These have been interesting times. I don’t believe that I have ever been with an organization that has seen so much change so quickly. Although it seems that everyone has an opinion on recent events, I am not choosing sides with this column. Rather, I am more interested in the effects these changes have on staff and how any organization experiencing rapid and disruptive change can manage it.
I believe it is the change process as much as the change itself that can become so overwhelming for staff. Frustration, short tempers, and a sense of isolation are all normal reactions to rapid organizational change. Morale can sink to its lowest when people don’t believe they know what is going on. It sinks even further if employees think they have no say or voice in the process.
A good leader understands all of this. A great leader not only understands it, but also understands their role in managing change. One of the biggest tools in the belt for managing change is open and transparent communication. With significant change and the uncertainty that goes with it, leadership cannot provide enough communication.
By staying in touch with employees and providing venues and opportunity for two-way communication, you help ease the uncertainty and create a sense of serenity that might have not existed. Even if the main message that you deliver is that at this time, not much or not much new is known, you still keep your employees in the conversation. Even more important, you derail any rumors or speculations that can become rampant during times of change.

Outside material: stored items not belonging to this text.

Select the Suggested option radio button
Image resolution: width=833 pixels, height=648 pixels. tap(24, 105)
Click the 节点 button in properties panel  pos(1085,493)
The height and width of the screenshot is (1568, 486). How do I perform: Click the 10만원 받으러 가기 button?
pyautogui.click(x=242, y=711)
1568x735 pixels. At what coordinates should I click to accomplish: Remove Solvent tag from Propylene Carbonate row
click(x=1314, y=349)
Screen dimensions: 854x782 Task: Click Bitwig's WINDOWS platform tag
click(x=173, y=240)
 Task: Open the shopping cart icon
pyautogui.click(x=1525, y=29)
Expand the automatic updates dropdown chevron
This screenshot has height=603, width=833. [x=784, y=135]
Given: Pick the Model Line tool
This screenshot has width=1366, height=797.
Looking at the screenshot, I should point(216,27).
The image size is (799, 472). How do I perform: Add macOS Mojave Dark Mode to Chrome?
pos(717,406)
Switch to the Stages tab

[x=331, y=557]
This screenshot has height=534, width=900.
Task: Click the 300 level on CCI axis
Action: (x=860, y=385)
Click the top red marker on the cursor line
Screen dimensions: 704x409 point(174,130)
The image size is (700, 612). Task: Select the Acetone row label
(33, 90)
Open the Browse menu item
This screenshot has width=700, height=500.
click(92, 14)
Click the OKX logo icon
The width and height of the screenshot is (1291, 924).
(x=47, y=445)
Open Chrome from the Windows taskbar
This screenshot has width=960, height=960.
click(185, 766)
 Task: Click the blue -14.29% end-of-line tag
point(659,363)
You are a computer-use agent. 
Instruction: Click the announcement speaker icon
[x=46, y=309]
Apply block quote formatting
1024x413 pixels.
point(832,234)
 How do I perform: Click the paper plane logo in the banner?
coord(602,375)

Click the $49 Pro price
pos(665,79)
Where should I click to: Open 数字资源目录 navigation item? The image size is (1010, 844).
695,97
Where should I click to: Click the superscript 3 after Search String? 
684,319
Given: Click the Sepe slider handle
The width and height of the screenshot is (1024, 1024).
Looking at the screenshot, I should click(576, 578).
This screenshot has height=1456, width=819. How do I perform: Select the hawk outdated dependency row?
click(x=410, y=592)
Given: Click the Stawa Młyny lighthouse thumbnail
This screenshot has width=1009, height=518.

Additionally, make sure that you have provided various avenues for your staff to participate in the conversation. Whether it’s via email, surveys, town hall-style meetings or social network, allowing your employees the opportunity to voice concerns and ask questions creates a safer environment to accept the change. One-way communication does little to adapt your staff to any new changes in your organization.
As you communicate with staff, do not make any assumptions on how you believe they will react. Simply provide enough information, time and space to allow them to react. Some may respond immediately with questions or challenges. Others will need time to process. However they react, be prepared that different people will need different responses and your job will be to help them get to where the organization is going.
Also understand that most of us need to hear a message several times before it is fully processed. As you communicate change, you may have to repeat your vision and your reasons for change several times, at least three or more. Vary your method of delivery as well. Some people are readers, some are talkers. Providing the message in a way that it is best understood will help it be processed.